═════ DATASET EXTRACT
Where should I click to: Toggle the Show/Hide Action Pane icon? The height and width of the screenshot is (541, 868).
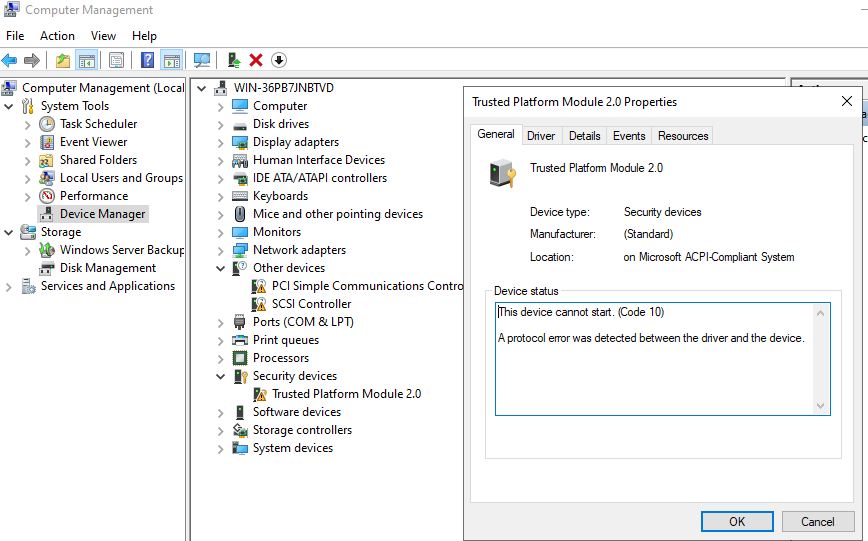[x=171, y=60]
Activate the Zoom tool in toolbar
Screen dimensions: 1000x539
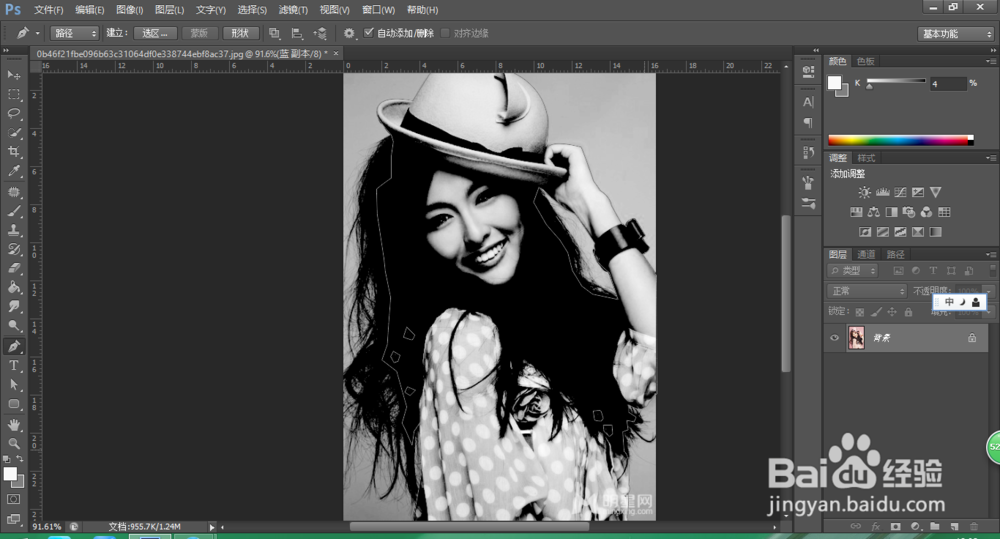(14, 443)
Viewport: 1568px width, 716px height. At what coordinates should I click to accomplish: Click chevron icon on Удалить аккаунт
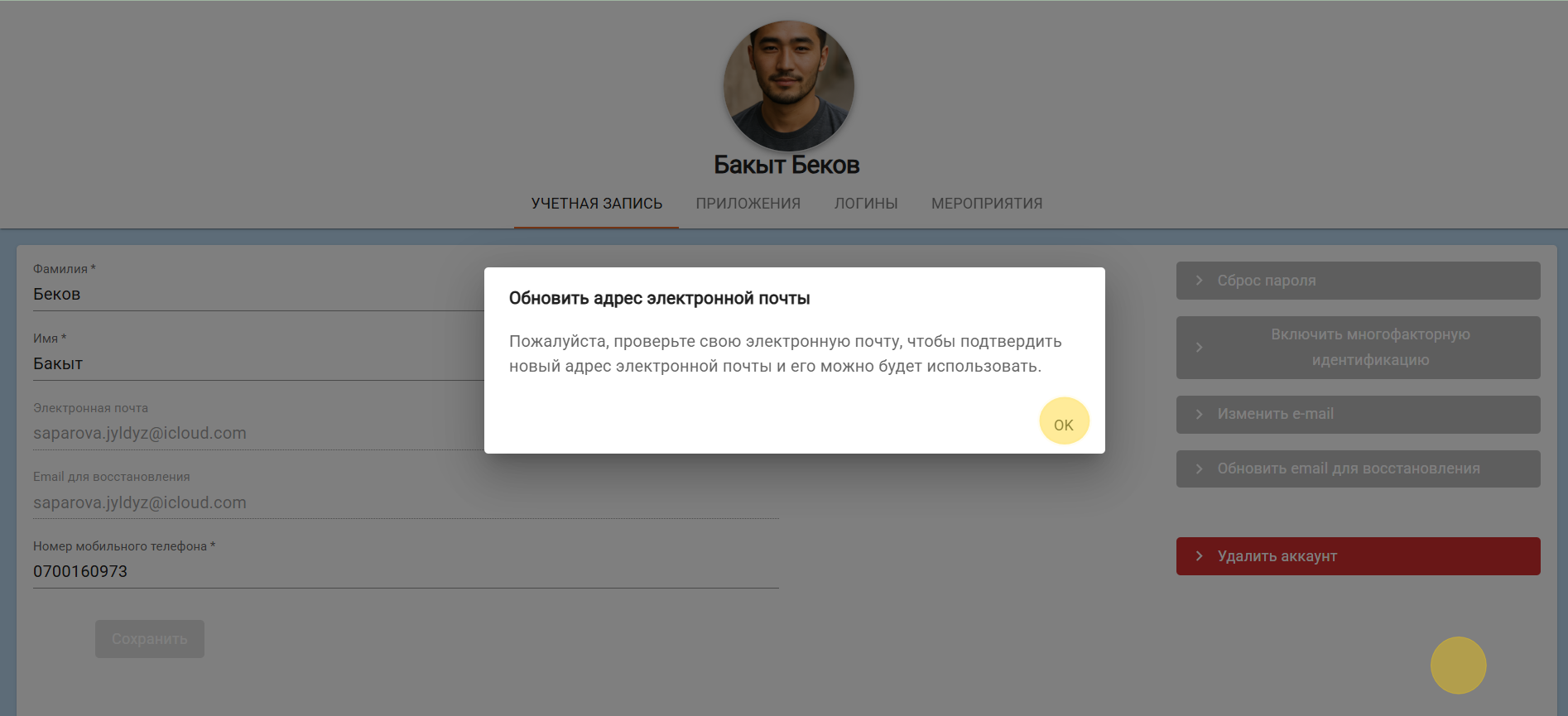1199,556
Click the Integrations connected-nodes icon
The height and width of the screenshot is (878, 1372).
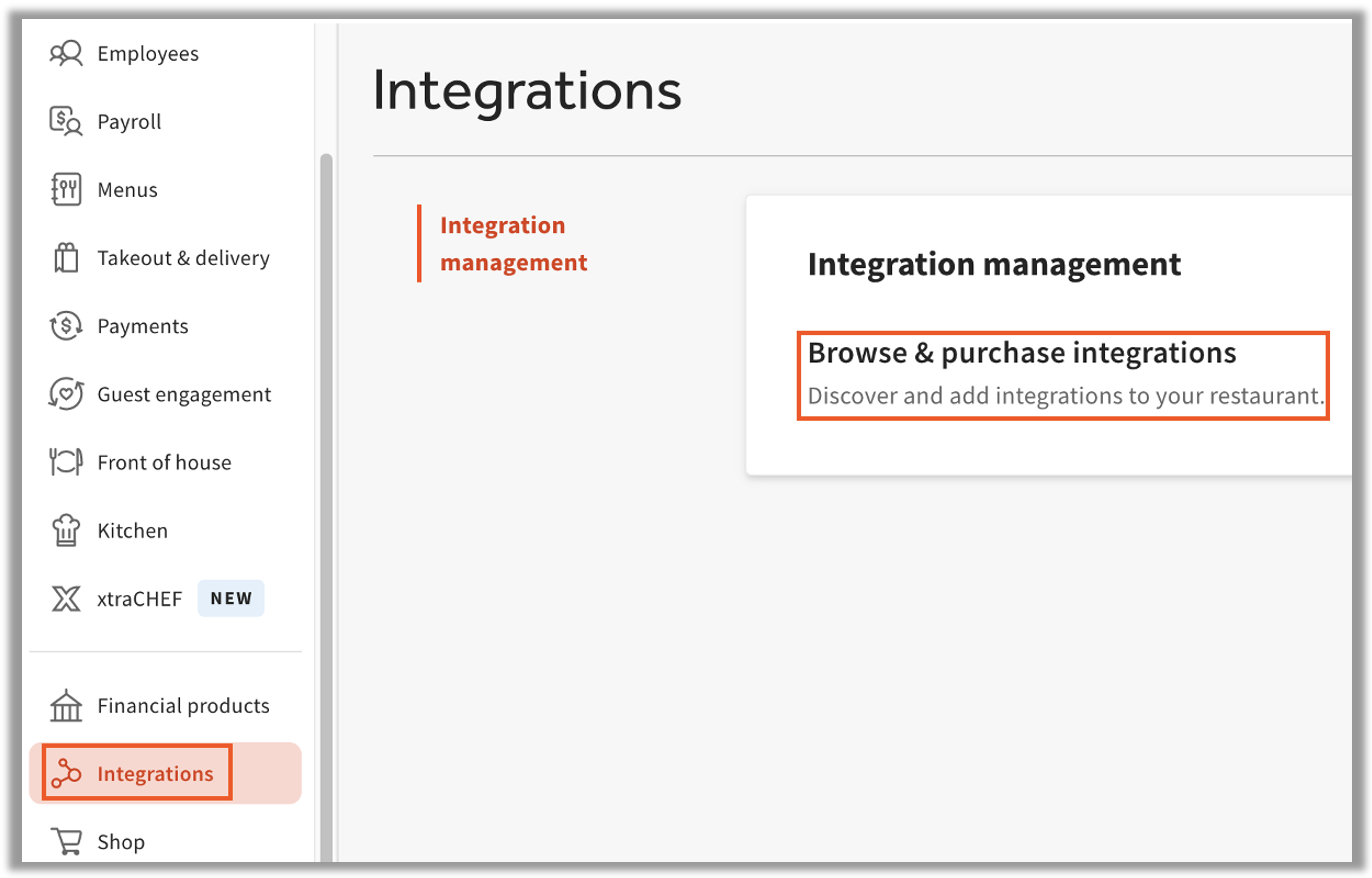pos(65,774)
══════════
● WHAT THE TASK ASKS:
Only the lines from the one holding "The height and width of the screenshot is (878, 1372)." through the end of the data are to be printed, exactly as they stand and with no pictures.

● REPLY TO THE TASK:
The height and width of the screenshot is (878, 1372).
pos(65,774)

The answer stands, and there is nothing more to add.